[Items listed in a dataset]

※ ※ ※

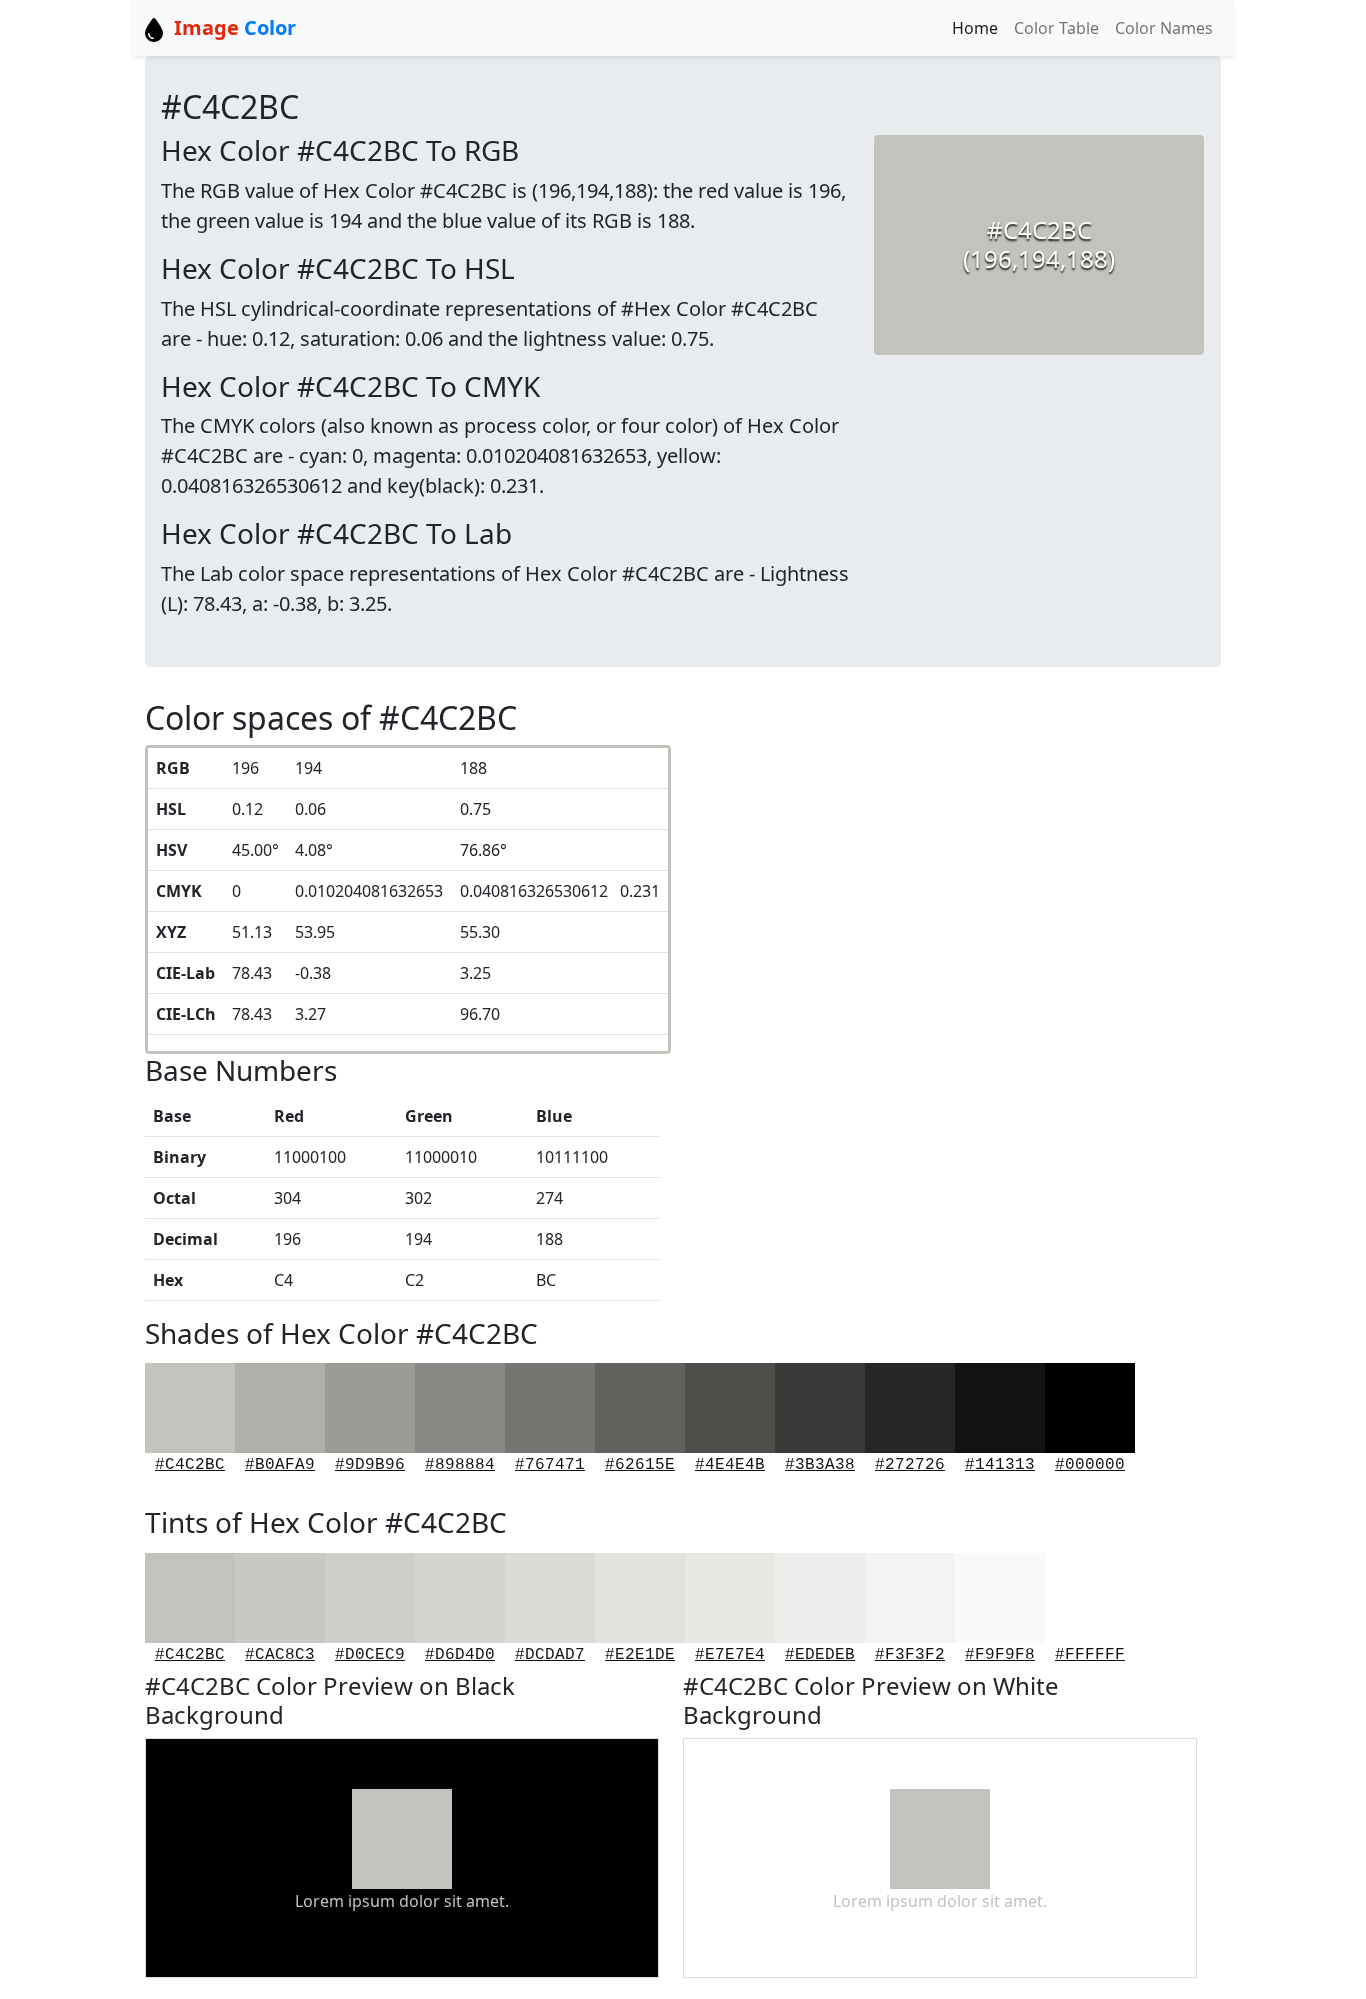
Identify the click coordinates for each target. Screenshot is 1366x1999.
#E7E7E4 (730, 1655)
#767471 (550, 1465)
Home (975, 28)
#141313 (1000, 1465)
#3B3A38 (820, 1465)
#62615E (640, 1465)
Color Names (1164, 28)
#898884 (460, 1465)
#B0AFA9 (280, 1465)
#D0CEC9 (370, 1655)
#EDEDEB (820, 1655)
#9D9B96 (370, 1465)
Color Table (1056, 28)
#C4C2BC (190, 1465)
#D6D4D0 (460, 1655)
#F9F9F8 (1000, 1655)
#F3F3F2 (910, 1655)
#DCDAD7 (550, 1655)
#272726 (910, 1465)
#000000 (1090, 1465)
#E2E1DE (640, 1655)
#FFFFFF (1090, 1655)
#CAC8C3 (280, 1655)
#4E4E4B (730, 1465)
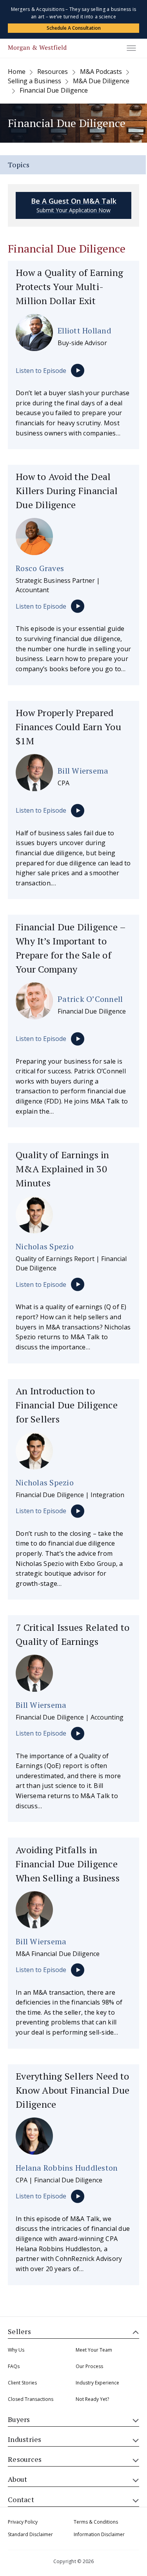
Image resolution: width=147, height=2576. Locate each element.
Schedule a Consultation (74, 28)
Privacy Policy (23, 2522)
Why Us (16, 2350)
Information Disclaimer (99, 2534)
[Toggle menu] (131, 48)
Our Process (89, 2366)
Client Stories (22, 2382)
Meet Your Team (94, 2350)
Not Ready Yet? (92, 2399)
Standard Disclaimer (30, 2534)
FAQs (14, 2366)
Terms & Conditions (96, 2522)
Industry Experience (97, 2382)
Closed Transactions (30, 2399)
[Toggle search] (12, 44)
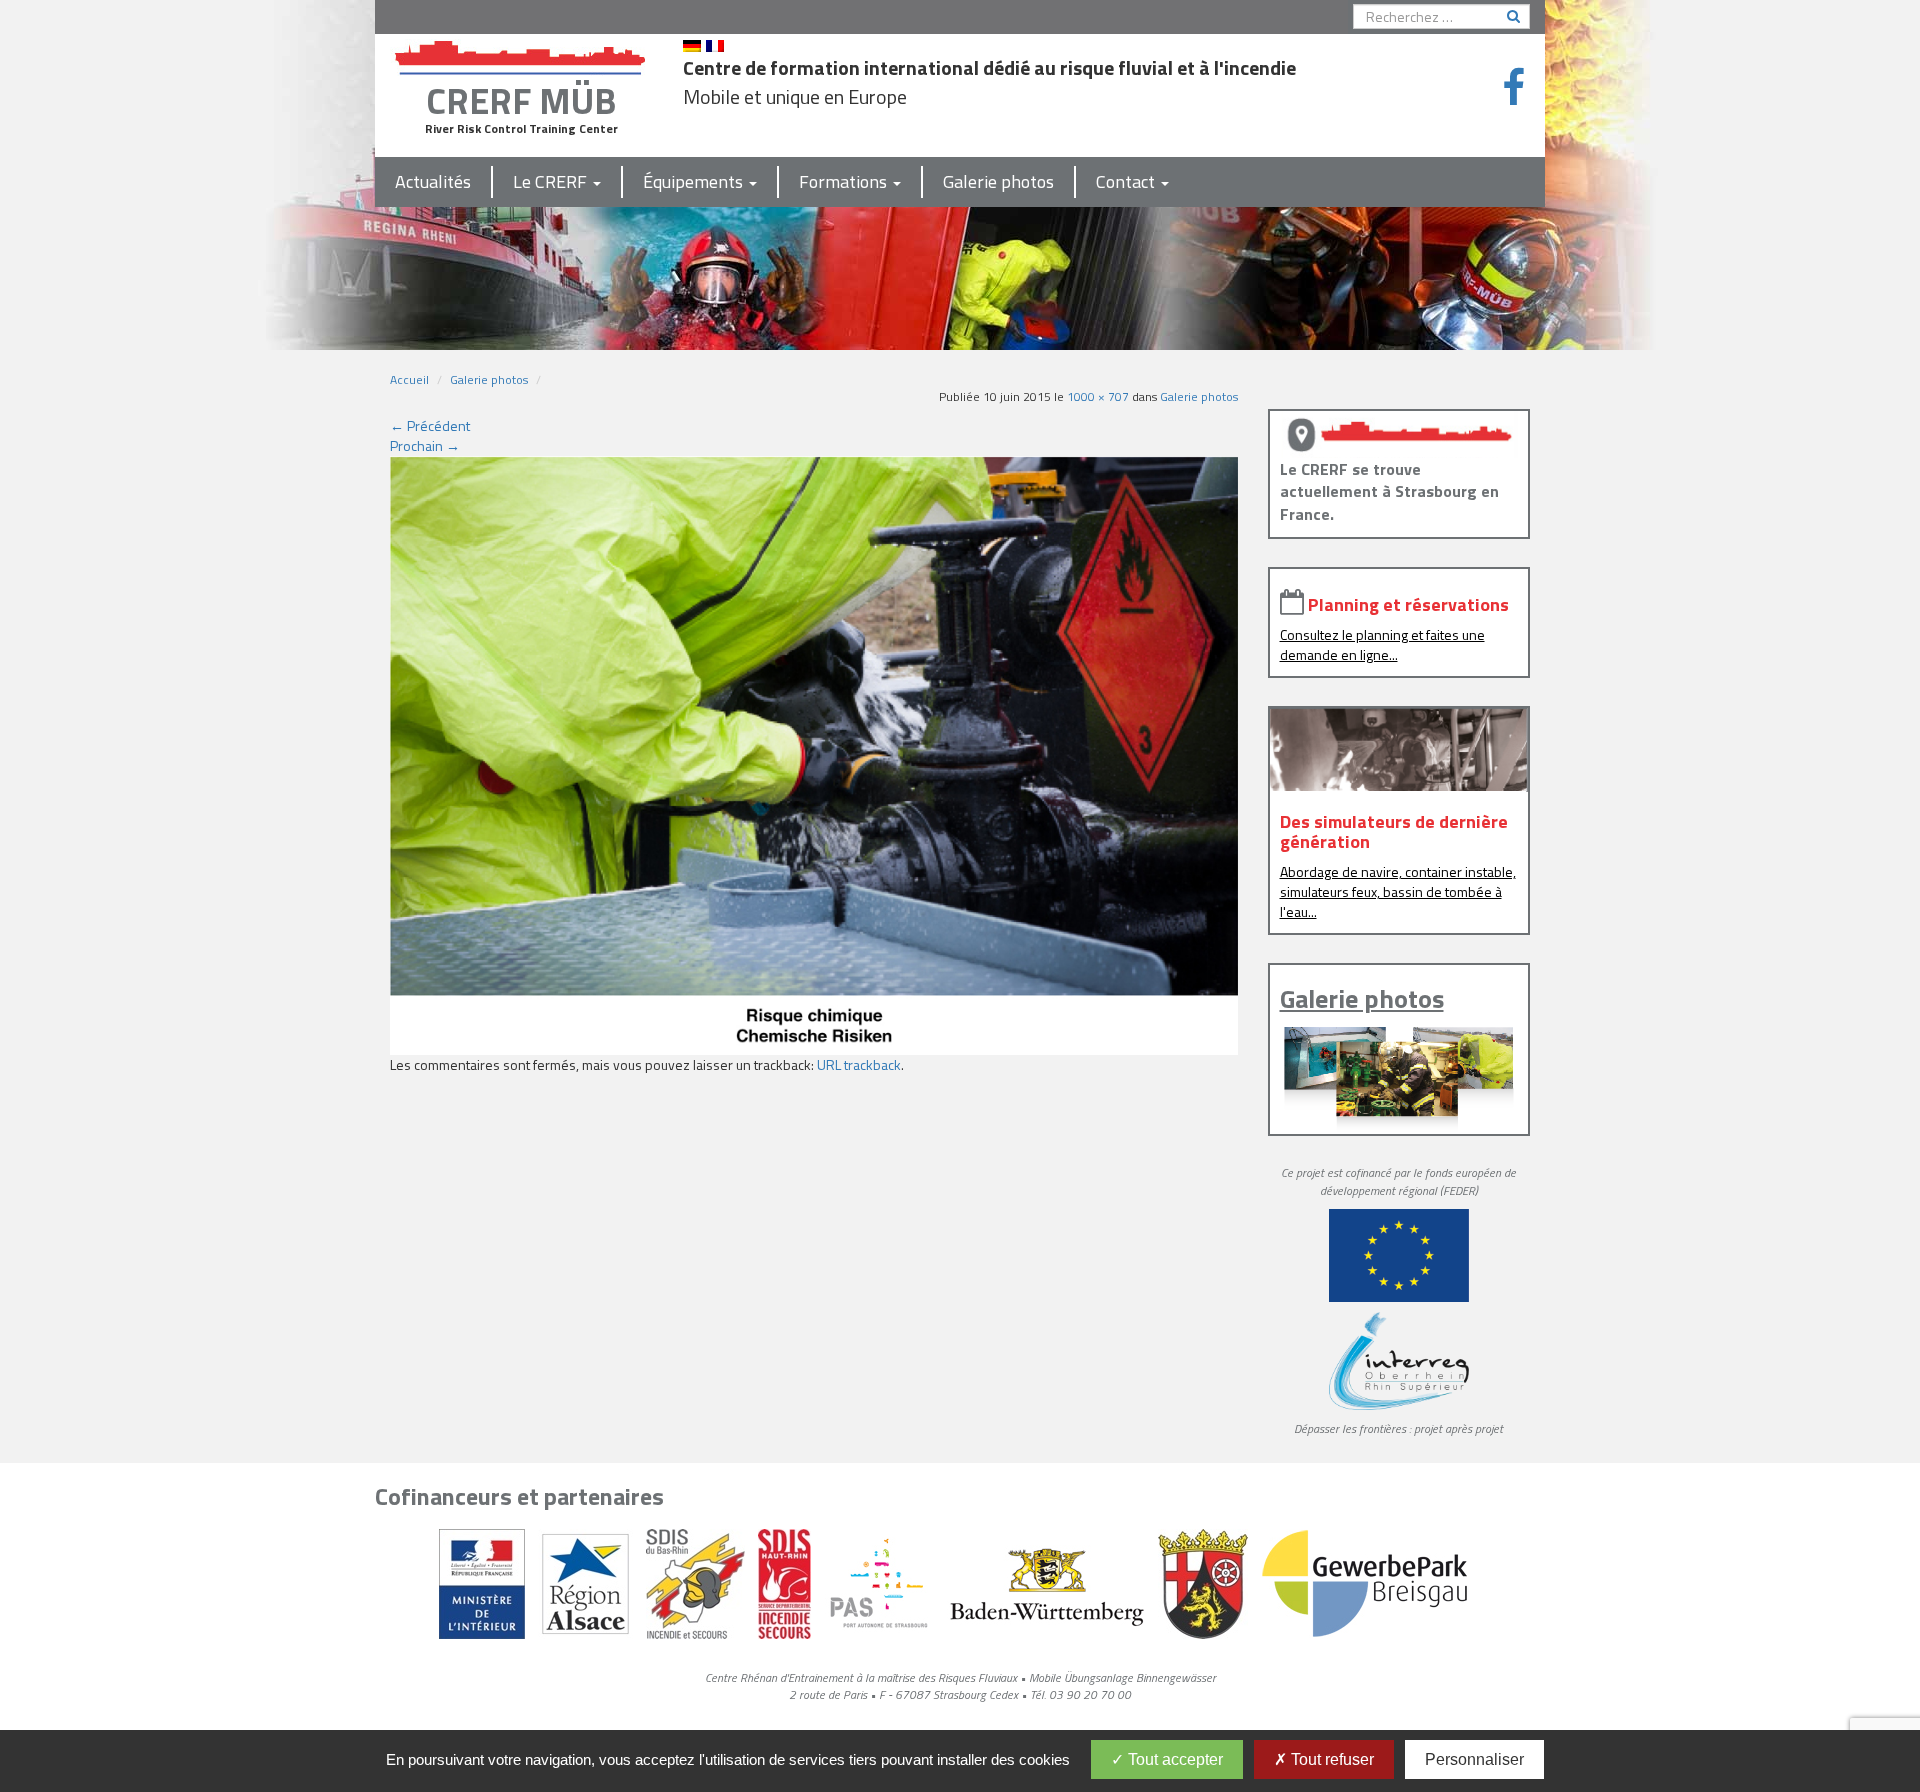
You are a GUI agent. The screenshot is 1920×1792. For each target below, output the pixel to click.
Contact (1127, 181)
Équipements (695, 181)
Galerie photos (998, 181)
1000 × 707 (1098, 396)
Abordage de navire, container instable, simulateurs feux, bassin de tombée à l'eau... (1398, 891)
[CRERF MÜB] (521, 53)
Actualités (433, 181)
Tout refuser (1330, 1759)
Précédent (430, 425)
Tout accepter (1173, 1759)
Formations (845, 181)
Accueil (409, 379)
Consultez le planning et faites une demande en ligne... (1382, 644)
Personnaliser (1474, 1759)
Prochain (425, 445)
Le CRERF (552, 181)
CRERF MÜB (521, 100)
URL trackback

※ ※ ※

_Task to carry out:_ The reply should reproduce every entry above word for word and contain no pictures.

_Reply to the task:_
Identify the click coordinates for each target. Screenshot is 1366x1999.
#E7E7E4 (730, 1655)
#767471 (550, 1465)
Home (975, 28)
#141313 (1000, 1465)
#3B3A38 (820, 1465)
#62615E (640, 1465)
Color Names (1164, 28)
#898884 (460, 1465)
#B0AFA9 (280, 1465)
#D0CEC9 (370, 1655)
#EDEDEB (820, 1655)
#9D9B96 (370, 1465)
Color Table (1056, 28)
#C4C2BC (190, 1465)
#D6D4D0 (460, 1655)
#F9F9F8 (1000, 1655)
#F3F3F2 (910, 1655)
#DCDAD7 (550, 1655)
#272726 (910, 1465)
#000000 (1090, 1465)
#E2E1DE (640, 1655)
#FFFFFF (1090, 1655)
#CAC8C3 (280, 1655)
#4E4E4B (730, 1465)
Image resolution: width=147, height=2576. Locate each element.
Schedule a Consultation (74, 28)
Privacy Policy (23, 2522)
Why Us (16, 2350)
Information Disclaimer (99, 2534)
[Toggle menu] (131, 48)
Our Process (89, 2366)
Client Stories (22, 2382)
Meet Your Team (94, 2350)
Not Ready Yet? (92, 2399)
Standard Disclaimer (30, 2534)
FAQs (14, 2366)
Terms & Conditions (96, 2522)
Industry Experience (97, 2382)
Closed Transactions (30, 2399)
[Toggle search] (12, 44)
You are a GUI agent. The screenshot is 1920×1792. For each target below, output the pixel to click.
Contact (1127, 181)
Équipements (695, 181)
Galerie photos (998, 181)
1000 × 707 (1098, 396)
Abordage de navire, container instable, simulateurs feux, bassin de tombée à l'eau... (1398, 891)
[CRERF MÜB] (521, 53)
Actualités (433, 181)
Tout refuser (1330, 1759)
Précédent (430, 425)
Tout accepter (1173, 1759)
Formations (845, 181)
Accueil (409, 379)
Consultez le planning et faites une demande en ligne... (1382, 644)
Personnaliser (1474, 1759)
Prochain (425, 445)
Le CRERF (552, 181)
CRERF MÜB (521, 100)
URL trackback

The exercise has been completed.